L’Irak et la Syrie ont rouvert le passage frontalier d’albu Kamal-al Qaem, une décision vitale pour les intérêts économiques des deux pays qui bénéficie grandement à l’”Axe de la Résistance” (Iran, Irak, Syrie et Hezbollah libanais). Vingt-quatre heures avant l’ouverture, une attaque a eu lieu contre des combattants irakiens positionnés du côté syrien de la frontière, faisant quelques victimes. Les forces de sécurité irakiennes Hashd al-Shaabi (“forces de mobilisation populaire”), ont accusé Israël de l’attaque, affirmant que ce pays avait envoyé plusieurs drones depuis des installations militaires basées dans le nord-est de la Syrie qui est occupé par les Etats-Unis. Les États-Unis ont en effet des positions fixes à quelques kilomètres d’Al-Qaem, en bordure de la ville. Leurs diplomates à Bagdad ont fait pression sur le gouvernement irakien pour qu’il maintienne la frontière fermée afin de forcer le président syrien Bachar al-Assad à démissionner ! Bagdad semble maintenant moins déterminé à rouvrir le point de passage et le Premier ministre Adel Abdel Mahdi n’a pas assez de soutien politique intérieur pour prendre des décisions indépendantes, ni pour protéger ses forces de sécurité contre les attaques, ni même pour demander aux forces américaines de ne pas utiliser Israël pour faire leur travail. L’autre facteur important qui met en danger Hashd al-Shaabi dans le pays est le fossé qui sépare les politiciens des dirigeants religieux en Irak.
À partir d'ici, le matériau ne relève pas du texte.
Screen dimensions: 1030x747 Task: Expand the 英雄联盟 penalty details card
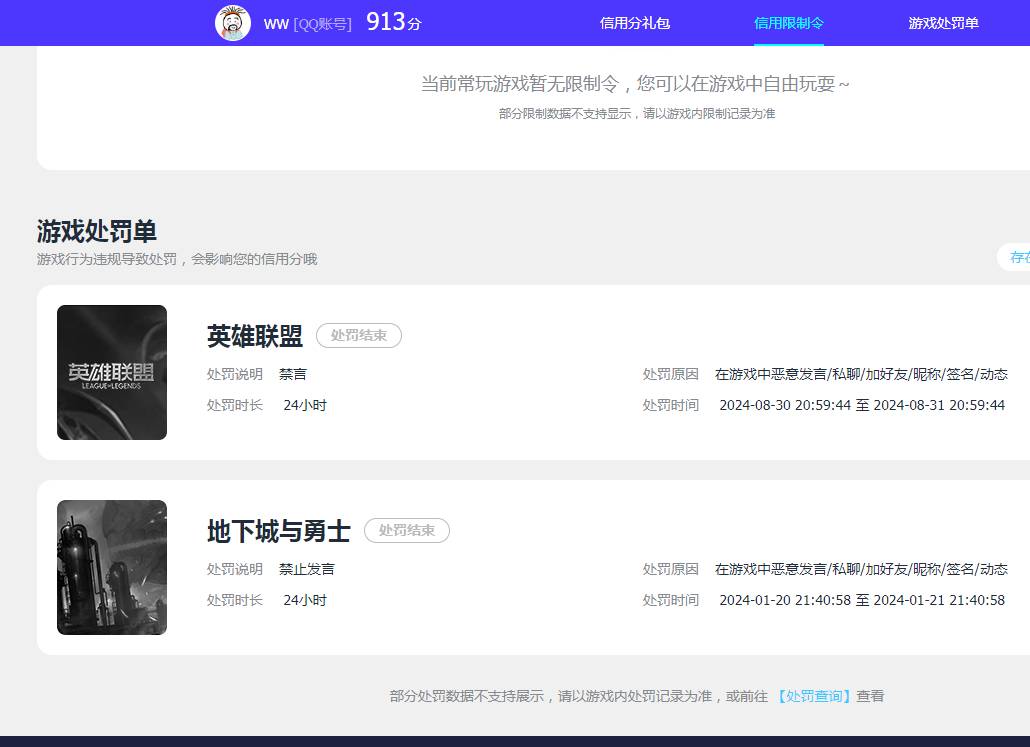[533, 370]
Le mois dernier, Israël a violé l’espace aérien irakien et sa souveraineté, et pris pour cible ses forces de sécurité,  des entrepôts et même son commandant militaire. La raison pour laquelle Israël se sent autorisé à attaquer l’Irak, c’est tout simplement parce qu’il a de nombreux amis et qu’Israël et ses amis ont des ennemis et des opposants politiques communs parmi les politiciens irakiens et dans le monde arabe : Hashd notamment est leur ennemi commun.
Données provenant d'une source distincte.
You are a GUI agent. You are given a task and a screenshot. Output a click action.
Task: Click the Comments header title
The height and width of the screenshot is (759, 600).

De fait, le ministre des Affaires étrangères du Bahreïn a salué l’attaque israélienne contre Hashd, en utilisant l’argument que brandit Israël chaque fois qu’il attaque un pays ennemi ou une menace potentielle, celui de la “légitime défense”. Après tout, il s’agit d’une composante stratégique essentielle de la politique de dissuasion adoptée par Moshe Dayan depuis 1955.
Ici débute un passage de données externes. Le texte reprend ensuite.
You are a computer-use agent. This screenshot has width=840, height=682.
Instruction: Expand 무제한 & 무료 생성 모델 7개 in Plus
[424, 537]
Le Premier ministre israélien Benyamin Netanyahou a confirmé l’attaque en Irak, et son ministre des Affaires étrangères, Yisrael Katz, cri à qui veut l’entendre qu’Israël “est le seul à œuvrer contre l’Iran en Irak”. Le Premier ministre Adel Abdel Mahdi n’a aucun pouvoir politique et il est par conséquent vu comme l’”auxiliaire” de Hashd. Bien que la Marjaiya à Najaf et d’autres leaders chiites importants s’opposent à Israël, eux-mêmes et de nombreux chiites, sunnites ainsi que beaucoup de kurdes d’Erbil aimeraient que Hashd échappe à l’influence de l’Iran, se mélange à d’autres forces de sécurité ou même disparaisse une fois pour toutes. De plus, la présence d’Israël au Kurdistan irakien n’est pas nouvelle et on parle souvent de la collaboration militaire israélo-kurde. En outre, pour frapper les alliés de l’Iran, Israël peut compter sur son allié inconditionnel à la Maison-Blanche, sur les moyens logistiques dont les forces américaines disposent en Irak, et sur les installations militaires américaines de la zone occupée du nord-est de la Syrie.

Le Premier ministre Adel Abdel Mahdi a ordonné la création de trois comités de sécurité pour enquêter sur les attaques contre les entrepôts et le commandement des forces de sécurité irakiennes. Des membres de ces commissions m’ont confirmé que des preuves solides révélant une implication israélienne avaient été recueillies et qu’elles étaient entre les mains d’Abdel Mahdi qui doit décider de faire ou pas une communication officielle à ce sujet.

Mais Hashd a décidé de former sa propre “unité de l’armée de l’air” dont la fonction est d’abattre les drones – qu’ils soient israéliens ou américains – et de s’opposer à Israël et à son allié, les Etats-Unis, lorsque l’occasion se présente. Il ne fait guère de doute parmi les responsables irakiens que les responsables étasuniens en Irak étaient informés à Bagdad des mouvements israéliens dans l’espace aérien irakien. Il n’y a pas non plus grand-chose que le gouvernement irakien puisse faire pour protéger les forces étasuniennes si les attaques contre Hashd se poursuivent. En fait, les Etats-Unis pourraient finir par payer le prix de l’aventure de Netanyahou en Irak.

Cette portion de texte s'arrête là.